Granted, Gygax didn't have a very modern game-design sensibility when it comes to thoroughness and clarity, but he wasn't anywhere near that weird. Which is more plausible, that he considered choosing your character's gender so obvious it didn't require stating, as indeed most people clearly consider it to be, or that he intended some completely off-the-wall limitation on it that he never comes anywhere close to spelling out?
 

pemerton

Legend
Looking at 1e and 2e, they weren't overly sexist per se. They didn't treat women as secondary or inferior so much as forgot women even existed half the time. (Which is a whole other type of sexism.)
I think 2nd ed's use of the masculine pronoun exclusively is overtly sexist.

I also think it's more significant than the STR caps in AD&D. Caps are a mechanical element that is easily ignored (just as many people ignored the racial level caps); the language used by the authors of the game to speak to their audience is (in my view) a far bigger signal as to whether or not certain people are expected to be members of that audience.

But 1st ed AD&d is also sexist - besides the STR caps, for instance, there's the notorious harlot table in the DMG. Other examples could be given without leaving the core books, but that's probably enough.

D&D and how it approaches sex and gender over the last 35 years

<snip>

There are also restrictions on female characters (no restrictions for male characters). If you are a woman and sitting down to play some 1e AD&D and rolled an 18 for your strength your options are limited to human and half-orc. No dwarf, elf, gnome, etc. for you. And if you play a fighter you will be penalized on your bonus strength roll.
I think the better description of the situation would be this: if you roll 18 for STR and want to play a woman dwarf, elf, halfing or gnome you have to reduce that STR score. You're not prohibited from playing such a character.

And it's still not true to say that a human or half-orc woman fighter has a penalty on the percentile STR roll. Rather, there's a cap.

I take it you are also now agreeing that there was never a rule that PCs had to be the same sex/gender as their player.

It should be noted that this edition of D&D spends a lot more space than others on character background and personality.
Thereby continuing a trend - the 4e PHB had much more space on those topics than any earlier edition.

A distinction is made between sex and gender and there is a mention of sexual orientation as something to consider in character creation. The player is also now allowed to make a genderqueer or non-gendered character. The simplicity of the part regarding sexual orientation allows for asexual characters too.
I don't know in what way you think that players of earlier editions were forbidden to make non-gendered, genderqueer, intersex and/or asexual PCs.

It is true that, unlike 5e, the rules didn't mention these possibilities. But they certainly didn't forbid them.

You don't think being inclusive has impacted sales of 5e? I don't think it is the only factor, but I do think it is a major one.
It is really very hard to speculate about this without detailed sales and market information.

Did the 4e halflings - the most "inclusive" presentation I can think of ever of a PC race in a D&D edition - have a significant impact on sales to players of colour?
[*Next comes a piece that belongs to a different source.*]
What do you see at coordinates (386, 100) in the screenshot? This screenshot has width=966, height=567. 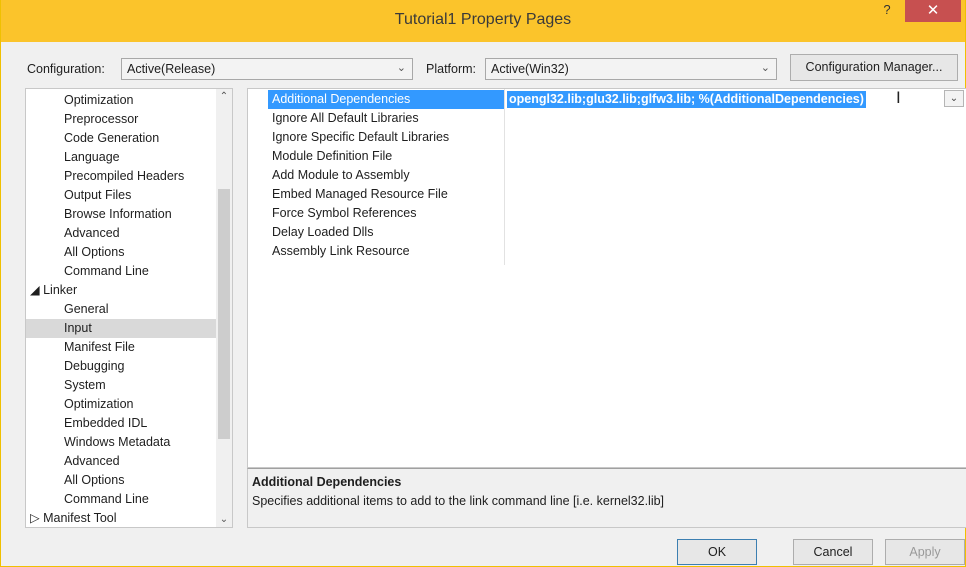 I see `property-name: Additional Dependencies` at bounding box center [386, 100].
I think speculation is next to impossible here - apart from anything else, many minority consumers of culture are relatively accustomed/resigned to purchasing products that assume a normal other than them.
 

Sadras

Legend
You don't think being inclusive has impacted sales of 5e?

When your inclusive comes to gender/intersex and/or any other PC-acceptable word? No!

It happened because there are people playing RPGs now that didn't feel comfortable or welcome to do so before.

Again, No!
You're laying everything at the door of WoTC and 5e, instead of recognising that times have changed, the roleplaying community have evolved and nerd culture is at an all time high making it more socially acceptable...
The books don't play the role you think they do.